On Jan 21, 2011, at 5:29 AM, Alexander Strange wrote:

> 
> On Mon, Dec 27, 2010 at 10:12 PM, Michael Niedermayer <michaelni at gmx.at> wrote:
>> On Mon, Nov 15, 2010 at 08:37:01AM -0500, Alexander Strange wrote:
>>> See doc/multithreading.txt for details on use in codecs.
>>> ---
>>> doc/APIchanges         |    5 +
>>> doc/multithreading.txt |   63 +++++
>>> libavcodec/avcodec.h   |   80 ++++++-
>>> libavcodec/options.c   |    4 +
>>> libavcodec/pthread.c   |  656 +++++++++++++++++++++++++++++++++++++++++++++++-
>>> libavcodec/thread.h    |   98 +++++++
>>> libavcodec/utils.c     |   64 +++++-
>>> libavcodec/w32thread.c |    6 +
>>> libavformat/utils.c    |    5 +
>>> libavutil/internal.h   |   11 +
>>> 10 files changed, 979 insertions(+), 13 deletions(-)

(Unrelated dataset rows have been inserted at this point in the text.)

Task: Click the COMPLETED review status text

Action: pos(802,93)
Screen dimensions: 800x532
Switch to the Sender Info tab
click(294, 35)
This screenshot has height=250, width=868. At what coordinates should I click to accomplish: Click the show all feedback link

>>> create mode 100644 doc/multithreading.txt
>>> create mode 100644 libavcodec/thread.h
>>> 
>>> diff --git a/doc/APIchanges b/doc/APIchanges
>>> index b6806f8..c8892d9 100644
>>> --- a/doc/APIchanges
>>> +++ b/doc/APIchanges
>>> @@ -13,6 +13,11 @@ libavutil:   2009-03-08
>>> 
>>> API changes, most recent first:
>>> 
>>> +2010-11-XX - rX - lavc 52.xx.0 - threading API
>>> +  Add CODEC_CAP_FRAME_THREADS with new restrictions on get_buffer()/
>>> +  release_buffer()/draw_horiz_band() callbacks for appropriate codecs.

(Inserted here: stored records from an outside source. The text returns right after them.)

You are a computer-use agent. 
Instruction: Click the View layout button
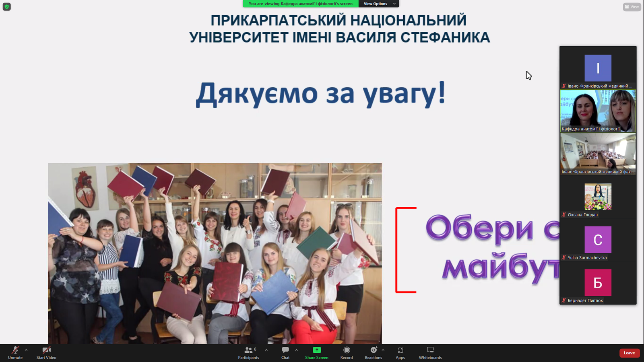tap(632, 7)
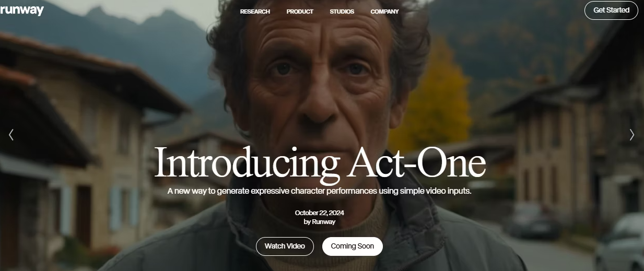Open the Company menu item
This screenshot has width=644, height=271.
[x=384, y=11]
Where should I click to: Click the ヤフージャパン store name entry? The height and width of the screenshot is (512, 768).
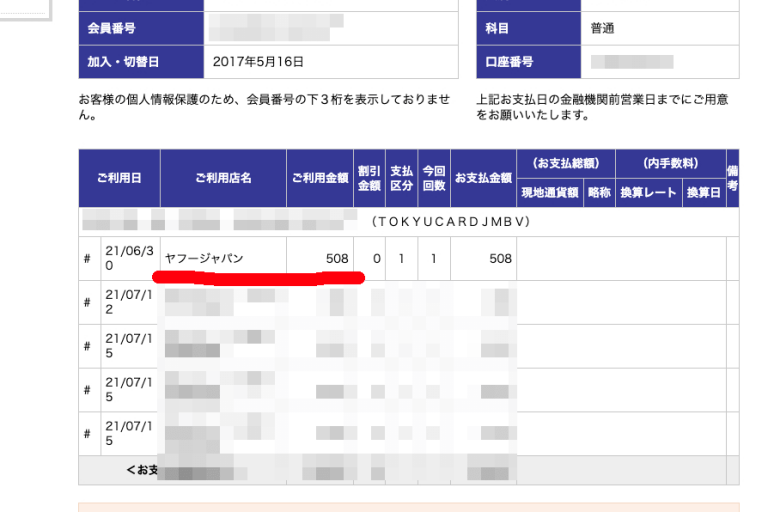[204, 259]
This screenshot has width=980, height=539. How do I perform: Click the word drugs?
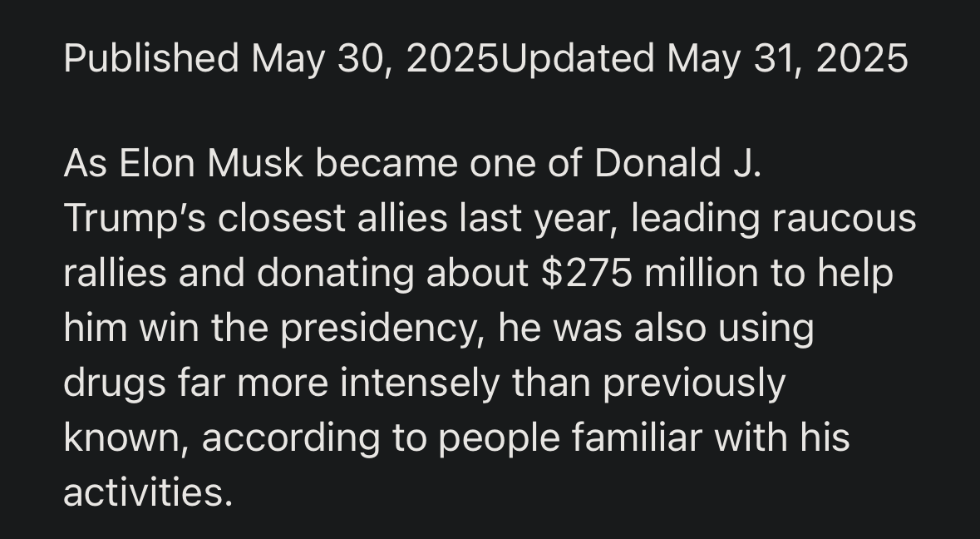[x=115, y=383]
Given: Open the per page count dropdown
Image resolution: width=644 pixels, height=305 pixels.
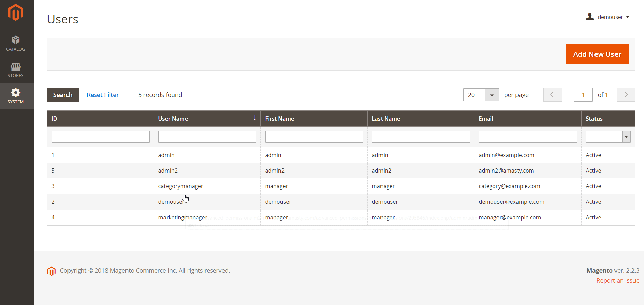Looking at the screenshot, I should tap(492, 95).
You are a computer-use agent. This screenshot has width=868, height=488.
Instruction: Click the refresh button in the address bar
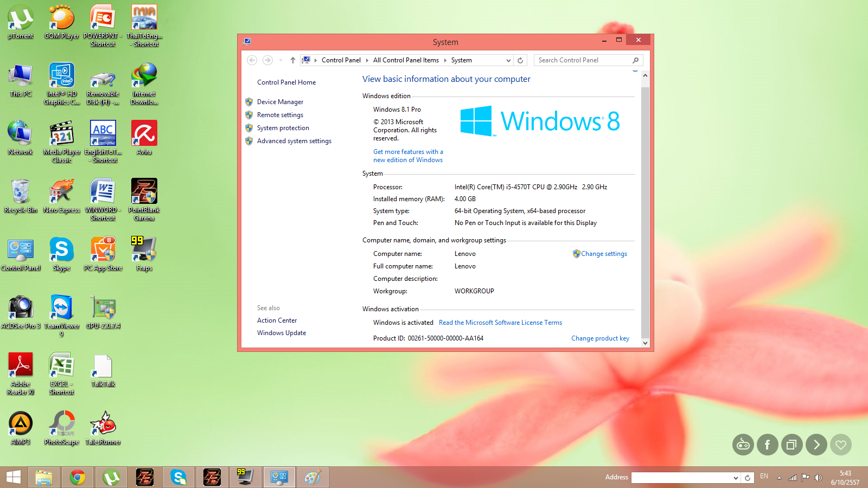click(520, 60)
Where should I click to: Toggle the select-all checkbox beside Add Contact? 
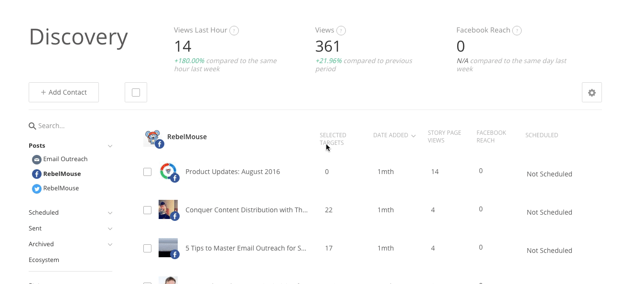[136, 93]
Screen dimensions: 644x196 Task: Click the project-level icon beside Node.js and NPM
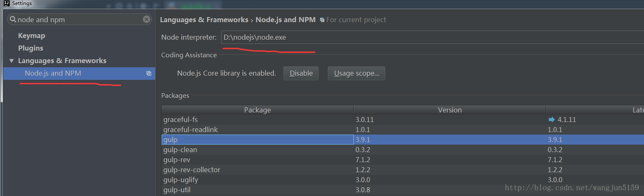[149, 74]
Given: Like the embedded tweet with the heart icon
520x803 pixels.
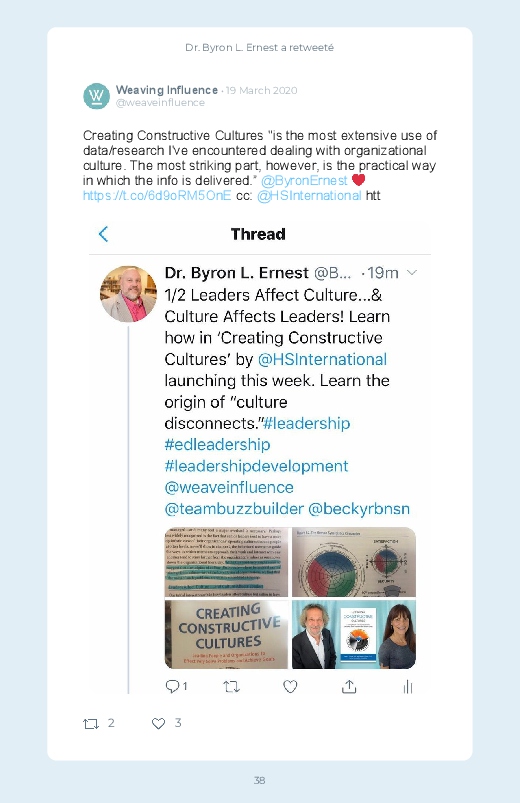Looking at the screenshot, I should [x=290, y=686].
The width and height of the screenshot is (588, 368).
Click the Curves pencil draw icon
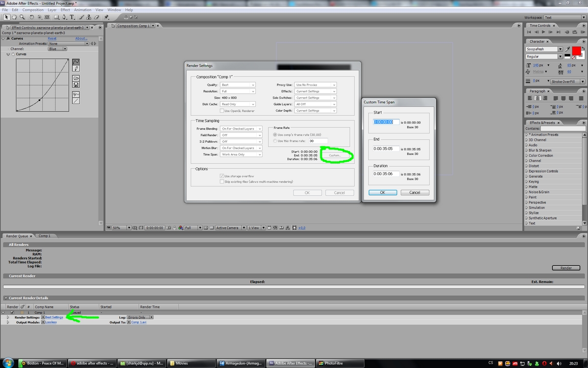coord(76,69)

>>> +  Add thread_type and active_thread_type fields to AVCodecContext.
>>> +
>>> 2010-11-13 - r25745 - lavc 52.95.0 - AVCodecContext
>>>   Add AVCodecContext.subtitle_header and AVCodecContext.subtitle_header_size
>>>   fields.
>>> diff --git a/doc/multithreading.txt b/doc/multithreading.txt
>>> new file mode 100644
>>> index 0000000..65bdfb1
>>> --- /dev/null
>>> +++ b/doc/multithreading.txt
>>> @@ -0,0 +1,63 @@
>>> +FFmpeg multithreading methods
>>> +==============================================
>>> +
>>> +FFmpeg provides two methods for multithreading codecs.
>>> +
>>> +Slice threading decodes multiple parts of a frame at the same time, using
>>> +AVCodecContext execute() and execute2().
>>> +
>>> +Frame threading decodes multiple frames at the same time.
>>> +It accepts N future frames and delays decoded pictures by N-1 frames.

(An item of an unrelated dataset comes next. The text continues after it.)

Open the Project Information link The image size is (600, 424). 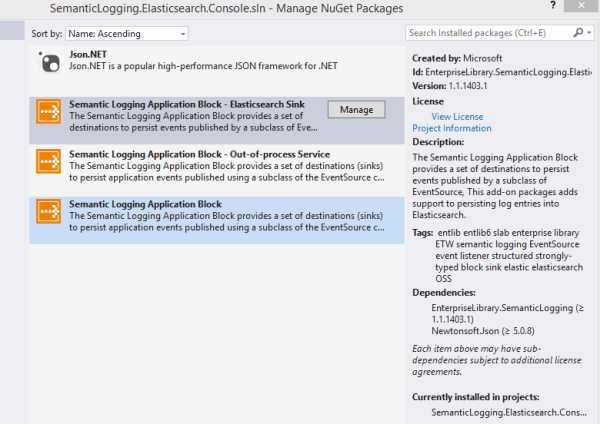[452, 128]
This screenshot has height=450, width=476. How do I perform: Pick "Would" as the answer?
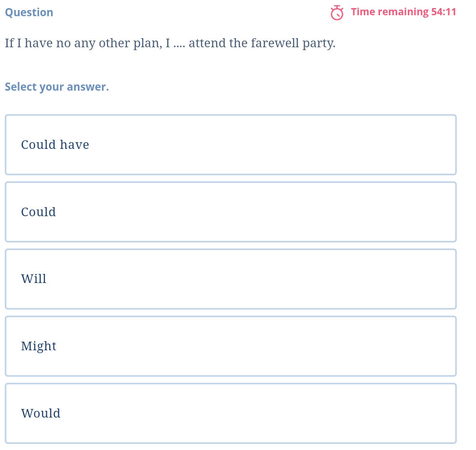click(x=231, y=413)
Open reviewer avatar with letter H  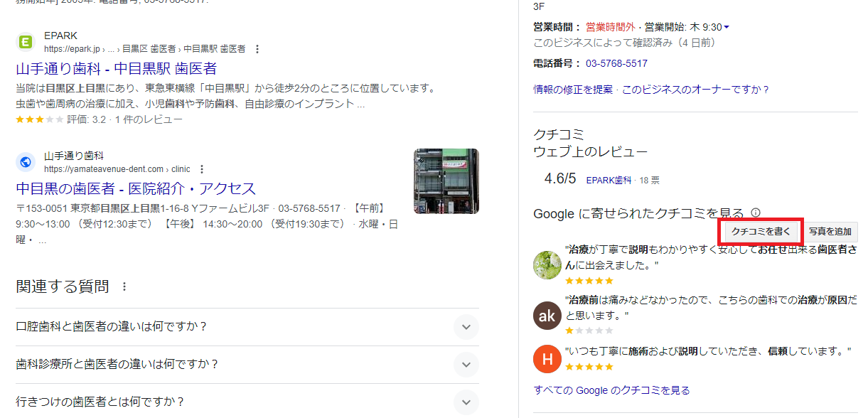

>>> +The later frames are decoded in separate threads while the user is
>>> +displaying the current one.
>>> +
>>> +Restrictions on clients
>>> +==============================================
>>> +
>>> +Slice threading -
>>> +* The client's draw_horiz_band() must be thread-safe according to the comment
>>> +  in avcodec.h.
>>> +
>>> +Frame threading -
>>> +* Restrictions with slice threading also apply.
>>> +* The client's get_buffer() and release_buffer() must be thread-safe as well.
>>> +* There is one frame of delay added for every thread beyond the first one.
>>> +  Clients using dts must account for the delay; pts sent through reordered_opaque
>>> +  will work as usual.
>>> +
>>> +Restrictions on codec implementations
>>> +==============================================
>>> +
>>> +Slice threading -
>>> + None except that there must be something worth executing in parallel.
>>> +
>>> +Frame threading -
>>> +* Codecs can only accept entire pictures per packet.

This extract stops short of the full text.